Tumore del fegato in fase avanzata, via libera Ue a un mix immunoterapico

Il nuovo approccio si basa su una singola dose di tremelimumab seguita da durvalumab in monoterapia

Un laboratorio di ricerca

Un laboratorio di ricerca

Da un mix di durvalumab e tremelimumab di AstraZeneca una nuova speranza nella terapia contro il tumore del fegato in fase avanzata che ora ha il via libera dell’Unione europea. E i primi risultati sembrano essere incoraggianti sia in termini di sopravvivenza sia di qualità della vita dei malati

L'approvazione da parte della Commissione europea - spiega l'azienda anglo-svedese - fa seguito al parere positivo espresso nel dicembre 2022 dal Comitato per i medicinali per uso umano (Chmp) dell'Agenzia europea del farmaco Ema e si basa sui risultati positivi dello studio di fase III Himalaya pubblicati su New England Journal of Medicine Evidence.

 

Terza causa di morte per cancro

Il tumore del fegato è la terza causa di morte per cancro e il sesto tumore più comunemente diagnosticato al mondo.
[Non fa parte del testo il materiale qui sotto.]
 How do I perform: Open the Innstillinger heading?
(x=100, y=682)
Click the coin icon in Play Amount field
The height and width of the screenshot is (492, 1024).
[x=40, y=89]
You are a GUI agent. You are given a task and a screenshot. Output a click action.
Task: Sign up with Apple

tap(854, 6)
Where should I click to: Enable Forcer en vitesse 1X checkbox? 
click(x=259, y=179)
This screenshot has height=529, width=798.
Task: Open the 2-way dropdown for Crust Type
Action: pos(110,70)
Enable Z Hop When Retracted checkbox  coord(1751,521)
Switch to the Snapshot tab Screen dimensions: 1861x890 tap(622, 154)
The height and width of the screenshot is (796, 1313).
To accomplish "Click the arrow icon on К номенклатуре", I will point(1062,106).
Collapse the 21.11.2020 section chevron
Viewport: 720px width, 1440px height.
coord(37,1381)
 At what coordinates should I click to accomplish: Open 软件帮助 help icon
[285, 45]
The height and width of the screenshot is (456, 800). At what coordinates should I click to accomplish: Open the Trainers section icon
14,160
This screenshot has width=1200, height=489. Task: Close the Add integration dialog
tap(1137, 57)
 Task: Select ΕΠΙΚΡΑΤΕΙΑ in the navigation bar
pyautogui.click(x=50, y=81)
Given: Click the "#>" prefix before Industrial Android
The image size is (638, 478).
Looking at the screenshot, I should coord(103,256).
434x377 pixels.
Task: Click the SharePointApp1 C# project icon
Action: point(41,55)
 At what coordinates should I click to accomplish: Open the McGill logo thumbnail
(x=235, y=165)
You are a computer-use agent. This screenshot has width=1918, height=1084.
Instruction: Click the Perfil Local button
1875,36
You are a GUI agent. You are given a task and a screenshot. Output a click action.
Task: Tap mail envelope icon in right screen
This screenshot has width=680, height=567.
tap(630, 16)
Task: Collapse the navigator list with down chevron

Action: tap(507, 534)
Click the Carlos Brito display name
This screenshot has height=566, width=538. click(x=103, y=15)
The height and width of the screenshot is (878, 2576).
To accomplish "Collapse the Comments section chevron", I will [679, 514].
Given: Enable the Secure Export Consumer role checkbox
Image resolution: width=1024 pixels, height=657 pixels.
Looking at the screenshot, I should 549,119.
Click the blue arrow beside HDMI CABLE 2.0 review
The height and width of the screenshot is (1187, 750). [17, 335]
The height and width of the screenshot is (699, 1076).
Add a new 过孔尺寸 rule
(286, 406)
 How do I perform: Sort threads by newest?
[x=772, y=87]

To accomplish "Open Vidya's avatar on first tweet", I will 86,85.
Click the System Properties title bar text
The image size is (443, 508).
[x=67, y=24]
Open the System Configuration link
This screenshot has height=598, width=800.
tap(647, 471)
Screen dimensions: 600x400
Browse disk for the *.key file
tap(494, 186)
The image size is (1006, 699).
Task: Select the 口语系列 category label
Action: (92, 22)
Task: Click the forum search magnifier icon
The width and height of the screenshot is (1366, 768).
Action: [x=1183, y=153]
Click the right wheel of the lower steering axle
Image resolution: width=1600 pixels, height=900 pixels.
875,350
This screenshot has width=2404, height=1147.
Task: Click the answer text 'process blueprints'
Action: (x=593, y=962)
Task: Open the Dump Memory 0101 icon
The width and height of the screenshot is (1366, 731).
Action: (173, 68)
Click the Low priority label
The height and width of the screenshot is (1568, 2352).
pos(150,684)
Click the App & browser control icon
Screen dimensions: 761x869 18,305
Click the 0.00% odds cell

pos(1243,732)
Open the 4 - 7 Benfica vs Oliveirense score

Circa 87mila europei hanno ricevuto una diagnosi di tumore del fegato nel 2020 e il 51% presentava uno stadio avanzato al momento della diagnosi. I tassi di tumore del fegato continuano ad aumentare rapidamente, con un incremento del 70% della mortalità legata al tumore del fegato in Europa dal 1990 al 2019. Circa il 75% di tutti i tumori primari del fegato negli adulti è un carcinoma epatocellulare. L'80-90% dei pazienti presenta anche cirrosi. Le malattie epatiche croniche sono associate a infiammazione che può causare lo sviluppo di carcinoma epatocellulare. Più della metà dei pazienti presenta stadi avanzati di malattia, spesso alla prima manifestazione dei sintomi.

Il mix

L'approvazione per il trattamento del carcinoma epatocellulare - si legge nella nota - si basa sui risultati dello studio di fase III Himalaya in cui il regime Single tremelimumab regular interval durvalumab (Stride), composto da una dose singola dell'anticorpo anti-CTLA-4 tremelimumab associato all'anticorpo anti-PD-L1 durvalumab, seguito da durvalumab ogni 4 settimane, ha ridotto significativamente il rischio di morte del 22% rispetto a sorafenib. La sopravvivenza globale mediana era di 16,4 mesi rispetto a 13,8 con sorafenib. In base alle stime, il 31% dei pazienti trattati con la combinazione era vivo dopo tre anni rispetto al 20% di quelli trattati con sorafenib. 

Priming immunitario

 "I risultati dello studio Himalaya, in cui è stato utilizzato un innovativo approccio di priming immunitario con una singola dose di tremelimumab seguita da durvalumab in monoterapia - afferma Lorenza Rimassa, professore associato di Oncologia medica presso Humanitas University, Irccs Humanitas Research Hospital di Rozzano, Milano - forniscono un'importante arma aggiuntiva nel trattamento di prima linea del tumore del fegato in fase avanzata. Himalaya ha arruolato più di 1.300 pazienti ed è uno dei più ampi studi di fase 3 condotti nell'epatocarcinoma in stadio avanzato, con il follow-up a lungo termine più lungo finora presentato. Il nuovo regime Stride, basato sulla combinazione di due farmaci immunoterapici, durvalumab più tremelimumab, ha evidenziato un incremento della sopravvivenza clinicamente e statisticamente significativo rispetto a sorafenib, standard di cura al momento dell'avvio dello studio. Anche il tasso di risposta è risultato superiore con durvalumab più tremelimumab''.   Efficacia e qualità di vita

"I pazienti con epatocarcinoma in fase avanzata necessitano di trattamenti ben tollerati che possano prolungare significativamente la sopravvivenza globale - sottolinea Antonio Gasbarrini, direttore di Medicina interna e Gastroenterologia del Cemad Fondazione Policlinico universitario Gemelli Irccs, Università Cattolica del Sacro Cuore di Roma - Un dato rilevante in questo studio è la percentuale di pazienti lungo-sopravviventi: a tre anni il 31% dei pazienti trattati con la combinazione è vivo, rispetto al 20% dei pazienti trattati con sorafenib. Oltre al miglioramento dell'efficacia, è importante sottolineare che la combinazione ha salvaguardato la qualità di vita, dimostrando un buon profilo di tollerabilità, molto importante nel trattamento di pazienti con questo tipo di neoplasia, che tendono ad essere più fragili e caratterizzati da diverse comorbilità".